> [Your assignment]
Please reproduce exactly the line that carries "Erprobungsstufe (54, 243)" and all remaining lines through the last line of the data, and write nothing else.

> [Records for processing]
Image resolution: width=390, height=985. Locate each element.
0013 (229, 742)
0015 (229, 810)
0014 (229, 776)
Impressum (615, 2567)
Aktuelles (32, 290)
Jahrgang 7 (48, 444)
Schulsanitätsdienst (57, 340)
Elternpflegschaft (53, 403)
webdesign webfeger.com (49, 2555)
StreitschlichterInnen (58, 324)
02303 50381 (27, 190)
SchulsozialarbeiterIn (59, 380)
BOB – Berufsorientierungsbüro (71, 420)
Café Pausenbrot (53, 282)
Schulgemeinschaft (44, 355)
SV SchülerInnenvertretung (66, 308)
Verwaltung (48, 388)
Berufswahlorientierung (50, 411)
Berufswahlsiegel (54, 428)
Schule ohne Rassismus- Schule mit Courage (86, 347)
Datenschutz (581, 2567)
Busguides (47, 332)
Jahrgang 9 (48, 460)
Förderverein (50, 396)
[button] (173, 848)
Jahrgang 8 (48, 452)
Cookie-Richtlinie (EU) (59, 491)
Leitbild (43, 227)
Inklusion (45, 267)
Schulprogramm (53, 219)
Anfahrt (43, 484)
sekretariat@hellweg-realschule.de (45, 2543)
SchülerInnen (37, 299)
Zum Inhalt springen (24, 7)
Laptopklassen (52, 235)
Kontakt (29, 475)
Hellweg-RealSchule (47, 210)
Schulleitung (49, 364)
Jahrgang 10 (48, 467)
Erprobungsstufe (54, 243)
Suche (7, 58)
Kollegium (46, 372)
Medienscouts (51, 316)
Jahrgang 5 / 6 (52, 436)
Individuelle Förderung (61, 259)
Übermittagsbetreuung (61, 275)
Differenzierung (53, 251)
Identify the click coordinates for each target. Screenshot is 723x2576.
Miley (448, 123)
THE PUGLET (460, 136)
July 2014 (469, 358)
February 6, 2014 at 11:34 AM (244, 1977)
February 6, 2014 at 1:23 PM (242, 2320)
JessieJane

> [Your solution]
Erprobungsstufe (54, 243)
Suche (7, 58)
Kollegium (46, 372)
Medienscouts (51, 316)
Jahrgang 5 / 6 (52, 436)
Individuelle Förderung (61, 259)
Übermittagsbetreuung (61, 275)
Differenzierung (53, 251)
Identify the click coordinates for each target. Screenshot is 723x2576.
Miley (448, 123)
THE PUGLET (460, 136)
July 2014 (469, 358)
February 6, 2014 at 11:34 AM (244, 1977)
February 6, 2014 at 1:23 PM (242, 2320)
JessieJane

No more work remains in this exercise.